- TASK DIRECTIONS -
Beginning with the line that has "Click the AFUWIN工具 button", please write out each remaining line of the listing below, word for word.

"""

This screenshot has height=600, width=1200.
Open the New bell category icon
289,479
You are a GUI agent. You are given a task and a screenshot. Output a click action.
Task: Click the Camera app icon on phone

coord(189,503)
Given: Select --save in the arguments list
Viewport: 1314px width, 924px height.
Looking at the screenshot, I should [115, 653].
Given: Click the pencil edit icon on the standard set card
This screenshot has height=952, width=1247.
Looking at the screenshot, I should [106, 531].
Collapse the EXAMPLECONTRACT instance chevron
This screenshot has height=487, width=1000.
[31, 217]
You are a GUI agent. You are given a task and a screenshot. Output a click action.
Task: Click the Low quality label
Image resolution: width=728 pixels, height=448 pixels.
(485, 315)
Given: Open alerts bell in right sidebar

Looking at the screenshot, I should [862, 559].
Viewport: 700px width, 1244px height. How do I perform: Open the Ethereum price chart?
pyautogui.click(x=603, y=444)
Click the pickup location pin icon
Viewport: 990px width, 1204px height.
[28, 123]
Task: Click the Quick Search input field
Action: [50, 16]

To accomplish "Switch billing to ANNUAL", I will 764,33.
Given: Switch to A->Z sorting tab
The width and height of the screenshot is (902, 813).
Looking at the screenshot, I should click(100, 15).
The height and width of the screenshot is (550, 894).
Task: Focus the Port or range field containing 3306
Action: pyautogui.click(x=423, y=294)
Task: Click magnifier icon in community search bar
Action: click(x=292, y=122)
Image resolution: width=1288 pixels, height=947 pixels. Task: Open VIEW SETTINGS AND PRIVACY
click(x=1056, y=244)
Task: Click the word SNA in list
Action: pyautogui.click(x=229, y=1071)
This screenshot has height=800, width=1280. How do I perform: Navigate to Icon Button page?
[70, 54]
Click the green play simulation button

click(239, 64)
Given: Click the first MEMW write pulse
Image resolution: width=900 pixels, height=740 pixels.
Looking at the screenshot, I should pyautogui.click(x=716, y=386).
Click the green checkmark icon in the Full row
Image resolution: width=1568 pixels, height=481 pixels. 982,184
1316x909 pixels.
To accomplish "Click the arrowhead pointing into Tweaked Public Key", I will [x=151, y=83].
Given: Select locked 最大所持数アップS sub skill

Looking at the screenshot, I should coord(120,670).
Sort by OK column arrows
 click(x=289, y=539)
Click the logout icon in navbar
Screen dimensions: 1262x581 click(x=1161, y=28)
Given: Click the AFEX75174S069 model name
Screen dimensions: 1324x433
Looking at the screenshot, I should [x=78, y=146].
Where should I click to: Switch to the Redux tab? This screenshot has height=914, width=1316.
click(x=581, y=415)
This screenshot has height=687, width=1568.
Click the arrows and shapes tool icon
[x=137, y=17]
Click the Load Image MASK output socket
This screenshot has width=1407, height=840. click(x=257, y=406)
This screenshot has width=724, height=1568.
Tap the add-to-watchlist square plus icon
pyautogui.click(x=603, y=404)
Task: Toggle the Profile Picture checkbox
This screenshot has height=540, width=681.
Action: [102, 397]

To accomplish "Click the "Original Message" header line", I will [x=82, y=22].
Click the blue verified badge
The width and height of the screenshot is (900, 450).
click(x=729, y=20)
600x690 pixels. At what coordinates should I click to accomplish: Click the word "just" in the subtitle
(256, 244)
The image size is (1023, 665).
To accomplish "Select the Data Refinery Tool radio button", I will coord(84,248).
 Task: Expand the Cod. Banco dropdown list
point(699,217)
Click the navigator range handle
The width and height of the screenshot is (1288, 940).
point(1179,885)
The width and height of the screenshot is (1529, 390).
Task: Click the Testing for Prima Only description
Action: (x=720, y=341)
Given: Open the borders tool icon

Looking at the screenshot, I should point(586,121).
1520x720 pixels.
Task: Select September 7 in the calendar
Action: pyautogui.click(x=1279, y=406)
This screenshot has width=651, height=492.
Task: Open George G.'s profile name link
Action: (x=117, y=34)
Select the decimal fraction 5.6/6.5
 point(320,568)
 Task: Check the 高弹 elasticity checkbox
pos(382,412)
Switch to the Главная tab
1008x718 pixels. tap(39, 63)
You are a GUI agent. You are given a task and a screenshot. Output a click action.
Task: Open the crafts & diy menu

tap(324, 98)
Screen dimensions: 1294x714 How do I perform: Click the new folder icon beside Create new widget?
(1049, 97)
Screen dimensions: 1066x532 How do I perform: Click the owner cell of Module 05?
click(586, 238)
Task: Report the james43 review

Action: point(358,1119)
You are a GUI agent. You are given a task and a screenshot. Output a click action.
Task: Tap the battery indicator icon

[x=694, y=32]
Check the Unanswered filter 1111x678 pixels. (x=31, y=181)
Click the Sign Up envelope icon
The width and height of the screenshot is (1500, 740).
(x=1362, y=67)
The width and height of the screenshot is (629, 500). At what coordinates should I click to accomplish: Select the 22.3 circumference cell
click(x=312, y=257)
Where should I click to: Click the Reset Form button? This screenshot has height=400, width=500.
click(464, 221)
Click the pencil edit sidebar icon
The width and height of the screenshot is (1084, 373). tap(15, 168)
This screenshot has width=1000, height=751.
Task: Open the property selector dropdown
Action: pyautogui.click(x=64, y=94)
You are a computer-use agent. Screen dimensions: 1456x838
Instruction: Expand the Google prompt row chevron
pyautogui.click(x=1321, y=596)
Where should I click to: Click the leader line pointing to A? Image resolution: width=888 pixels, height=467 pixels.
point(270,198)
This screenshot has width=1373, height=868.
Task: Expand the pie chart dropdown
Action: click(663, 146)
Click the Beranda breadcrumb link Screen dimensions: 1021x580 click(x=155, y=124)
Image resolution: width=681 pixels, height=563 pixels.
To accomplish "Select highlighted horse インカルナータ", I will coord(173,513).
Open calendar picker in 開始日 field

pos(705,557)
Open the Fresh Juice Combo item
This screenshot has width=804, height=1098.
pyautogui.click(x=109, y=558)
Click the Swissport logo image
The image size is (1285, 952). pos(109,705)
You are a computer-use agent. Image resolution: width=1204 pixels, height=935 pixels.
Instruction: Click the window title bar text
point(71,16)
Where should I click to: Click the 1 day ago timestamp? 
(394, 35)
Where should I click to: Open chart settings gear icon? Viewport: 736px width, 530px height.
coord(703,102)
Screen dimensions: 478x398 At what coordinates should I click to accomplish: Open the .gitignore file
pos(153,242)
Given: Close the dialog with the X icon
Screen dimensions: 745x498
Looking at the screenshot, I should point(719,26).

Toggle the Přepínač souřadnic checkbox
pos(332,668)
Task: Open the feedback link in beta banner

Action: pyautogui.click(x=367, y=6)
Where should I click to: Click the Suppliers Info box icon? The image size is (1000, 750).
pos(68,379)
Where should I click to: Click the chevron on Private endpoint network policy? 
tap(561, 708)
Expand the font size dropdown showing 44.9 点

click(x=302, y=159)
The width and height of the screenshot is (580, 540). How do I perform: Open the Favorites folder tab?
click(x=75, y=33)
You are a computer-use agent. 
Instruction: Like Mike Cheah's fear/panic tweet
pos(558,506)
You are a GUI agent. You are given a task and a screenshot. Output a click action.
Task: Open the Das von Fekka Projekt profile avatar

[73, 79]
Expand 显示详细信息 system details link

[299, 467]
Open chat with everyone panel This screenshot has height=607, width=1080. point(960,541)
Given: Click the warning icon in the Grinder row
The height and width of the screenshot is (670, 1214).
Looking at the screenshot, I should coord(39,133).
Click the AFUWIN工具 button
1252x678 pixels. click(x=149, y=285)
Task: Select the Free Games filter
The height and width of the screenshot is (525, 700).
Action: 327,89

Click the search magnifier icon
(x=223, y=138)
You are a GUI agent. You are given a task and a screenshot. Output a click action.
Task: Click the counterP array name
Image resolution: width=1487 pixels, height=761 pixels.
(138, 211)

"""

- TASK ANSWER -
Click the AFUWIN工具 button
1252x678 pixels. click(x=149, y=285)
Task: Select the Free Games filter
The height and width of the screenshot is (525, 700).
Action: 327,89

Click the search magnifier icon
(x=223, y=138)
You are a GUI agent. You are given a task and a screenshot. Output a click action.
Task: Click the counterP array name
Image resolution: width=1487 pixels, height=761 pixels.
(138, 211)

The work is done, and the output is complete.